Sashimi Requirements Phase
Creating well-defined requirements is the most important and most challenging aspects of any software development project. At the end of the requirements phase; however, all of the project teams or representatives should have a good understanding of the task or project at hand. At this stage in the project, the requirements are written in a mix of plain English and some technical ease, but are not formally expressed in technical language (think of it as the bridge behind the “Idea Team or Guy/Gal” and the team who has to implement the idea(s). Some teams (specifically small companies or software teams) will also establish a timeline and budget in this phase, though many argue this should wait or at least be refined in the Design and Architecture phase once the true costs of the project can be suitable expressed.
Sashimi Design and Architecture Phase
During the Design and Architecture phase of the Sashimi, software architects will define the technical and/or functional definition of the project at hand. In this phase, UML (Unified Modeling Language) is popular for use for communication with other development teams (or individual developers) in addition to the documentation created for the project sponsor. As design work progresses, in the Sashimi model it is common for requirements to be refined with resulting changes in the architecture as the team’s work through the problem set. At the end of the phase, a solid plan will be defined for use in development and a working prototype may be created based on the project.
Sashimi Development and Coding
Development and coding will initiate while the design and architecture phase is still ongoing. Depending on the complexity of the project, it may not overlap until towards the later stages of design; however, the development and coding phase can be one of the most expensive and time consuming phases of any software development project. As a result, early feedback from those implementing the project is key to avoiding significant mistakes that can result in missed deadlines or costly rework.
Sashimi Quality Assurance and Software Testing
A significant advantage of the Sashimi Waterfall over classic implementations occurs during this phase. Since Sashimi is an iterative approach, testing occurs throughout the development process and finds issues much earlier in the development cycle. Developers are encouraged to test throughout the coding and development process as well as during the deployment process. Sometimes testing will be broken up to various phases of its own based on the complexity of the project. Some of the commonly found testing types in industry are:
Human Factors (commonly ignored, and commonly the result of complaints for consumer-based projects).

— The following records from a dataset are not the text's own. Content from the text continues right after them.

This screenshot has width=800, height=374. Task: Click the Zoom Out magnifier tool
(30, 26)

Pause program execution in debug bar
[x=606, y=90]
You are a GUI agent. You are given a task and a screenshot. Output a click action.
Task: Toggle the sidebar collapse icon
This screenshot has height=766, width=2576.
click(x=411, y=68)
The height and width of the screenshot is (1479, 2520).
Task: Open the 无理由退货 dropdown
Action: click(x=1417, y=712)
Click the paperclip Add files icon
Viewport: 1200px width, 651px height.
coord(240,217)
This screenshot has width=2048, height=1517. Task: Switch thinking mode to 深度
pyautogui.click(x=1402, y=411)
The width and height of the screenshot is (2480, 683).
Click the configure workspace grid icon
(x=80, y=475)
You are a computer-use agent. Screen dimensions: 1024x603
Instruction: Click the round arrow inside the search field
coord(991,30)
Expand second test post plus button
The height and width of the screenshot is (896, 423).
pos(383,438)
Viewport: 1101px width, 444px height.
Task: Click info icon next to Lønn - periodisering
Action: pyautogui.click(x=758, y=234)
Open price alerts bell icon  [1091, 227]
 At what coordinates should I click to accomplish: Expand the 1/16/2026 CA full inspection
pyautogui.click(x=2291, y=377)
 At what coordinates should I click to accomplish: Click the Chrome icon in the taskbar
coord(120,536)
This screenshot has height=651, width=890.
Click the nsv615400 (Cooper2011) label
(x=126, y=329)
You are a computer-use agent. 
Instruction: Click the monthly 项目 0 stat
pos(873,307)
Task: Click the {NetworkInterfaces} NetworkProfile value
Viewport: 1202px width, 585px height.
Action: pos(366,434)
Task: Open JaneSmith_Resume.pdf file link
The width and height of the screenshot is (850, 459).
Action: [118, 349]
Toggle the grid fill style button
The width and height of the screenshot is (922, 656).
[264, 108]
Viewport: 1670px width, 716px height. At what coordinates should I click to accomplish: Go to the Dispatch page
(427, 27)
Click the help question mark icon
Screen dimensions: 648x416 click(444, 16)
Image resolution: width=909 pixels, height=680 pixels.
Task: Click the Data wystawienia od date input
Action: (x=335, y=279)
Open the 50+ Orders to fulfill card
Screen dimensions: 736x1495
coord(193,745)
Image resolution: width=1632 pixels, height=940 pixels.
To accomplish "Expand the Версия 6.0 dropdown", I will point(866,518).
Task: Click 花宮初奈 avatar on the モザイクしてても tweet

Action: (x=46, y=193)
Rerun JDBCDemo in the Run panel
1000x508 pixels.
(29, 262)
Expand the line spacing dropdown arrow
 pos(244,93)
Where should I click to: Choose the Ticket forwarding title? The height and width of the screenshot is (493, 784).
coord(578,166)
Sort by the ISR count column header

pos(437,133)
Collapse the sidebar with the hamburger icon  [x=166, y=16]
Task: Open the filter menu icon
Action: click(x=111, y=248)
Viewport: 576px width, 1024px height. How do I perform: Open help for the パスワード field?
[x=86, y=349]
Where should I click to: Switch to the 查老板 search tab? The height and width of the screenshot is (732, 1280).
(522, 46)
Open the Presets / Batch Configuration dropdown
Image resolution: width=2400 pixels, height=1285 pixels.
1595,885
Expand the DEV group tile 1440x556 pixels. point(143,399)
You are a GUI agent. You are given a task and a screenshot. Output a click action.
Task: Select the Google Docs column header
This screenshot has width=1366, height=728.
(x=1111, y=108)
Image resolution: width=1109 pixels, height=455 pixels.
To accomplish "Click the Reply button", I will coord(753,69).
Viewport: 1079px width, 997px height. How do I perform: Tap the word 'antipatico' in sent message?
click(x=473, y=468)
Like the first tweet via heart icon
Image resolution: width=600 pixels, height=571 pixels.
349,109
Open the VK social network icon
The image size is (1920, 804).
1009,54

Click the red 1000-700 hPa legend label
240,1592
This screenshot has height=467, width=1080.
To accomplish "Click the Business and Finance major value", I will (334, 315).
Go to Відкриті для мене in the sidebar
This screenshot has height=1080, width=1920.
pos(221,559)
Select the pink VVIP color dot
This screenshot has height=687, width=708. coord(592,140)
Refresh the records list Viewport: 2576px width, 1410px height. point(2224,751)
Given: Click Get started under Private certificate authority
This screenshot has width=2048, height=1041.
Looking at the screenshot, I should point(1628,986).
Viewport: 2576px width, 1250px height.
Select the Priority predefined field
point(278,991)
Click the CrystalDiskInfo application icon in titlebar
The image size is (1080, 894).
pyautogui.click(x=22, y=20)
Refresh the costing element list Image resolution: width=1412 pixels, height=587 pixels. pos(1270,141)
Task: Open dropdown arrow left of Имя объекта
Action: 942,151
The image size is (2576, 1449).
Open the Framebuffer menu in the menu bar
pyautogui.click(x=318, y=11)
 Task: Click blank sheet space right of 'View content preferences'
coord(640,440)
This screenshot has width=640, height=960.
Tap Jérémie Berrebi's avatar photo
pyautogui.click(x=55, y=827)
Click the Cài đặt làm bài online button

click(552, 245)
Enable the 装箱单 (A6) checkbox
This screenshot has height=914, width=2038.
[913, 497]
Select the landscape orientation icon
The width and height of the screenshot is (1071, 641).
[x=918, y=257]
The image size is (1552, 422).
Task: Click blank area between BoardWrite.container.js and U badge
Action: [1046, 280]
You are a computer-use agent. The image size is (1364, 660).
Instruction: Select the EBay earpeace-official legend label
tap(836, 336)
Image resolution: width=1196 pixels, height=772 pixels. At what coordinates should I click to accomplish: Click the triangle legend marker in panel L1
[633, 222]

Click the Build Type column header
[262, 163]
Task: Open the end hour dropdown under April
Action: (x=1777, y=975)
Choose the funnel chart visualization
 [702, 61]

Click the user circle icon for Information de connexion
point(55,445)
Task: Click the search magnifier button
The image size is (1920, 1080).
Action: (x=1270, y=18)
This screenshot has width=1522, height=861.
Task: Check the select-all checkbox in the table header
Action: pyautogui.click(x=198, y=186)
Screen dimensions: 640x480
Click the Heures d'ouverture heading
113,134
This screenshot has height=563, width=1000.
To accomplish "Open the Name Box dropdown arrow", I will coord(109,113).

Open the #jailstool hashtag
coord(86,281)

The Implementation phase of the Sashimi may actually overlap with several of the previous phases depending on the nature of the project. Many teams will begin creating both technical and consumer support documentation in parallel with development and testing to better capture critical insights for the client. Additionally, this is the time when the software is delivered or installed and if required, client training occurs.
Sashimi Maintenance and Support
Providing maintenance and support is key to ensuring the client remains satisfied. Errors can occur for a number of reasons, technology can change, and support becomes an evolving and persistent process of its own. Many times the support phase becomes a separate project of its own for companies based on the client and scope of work completed.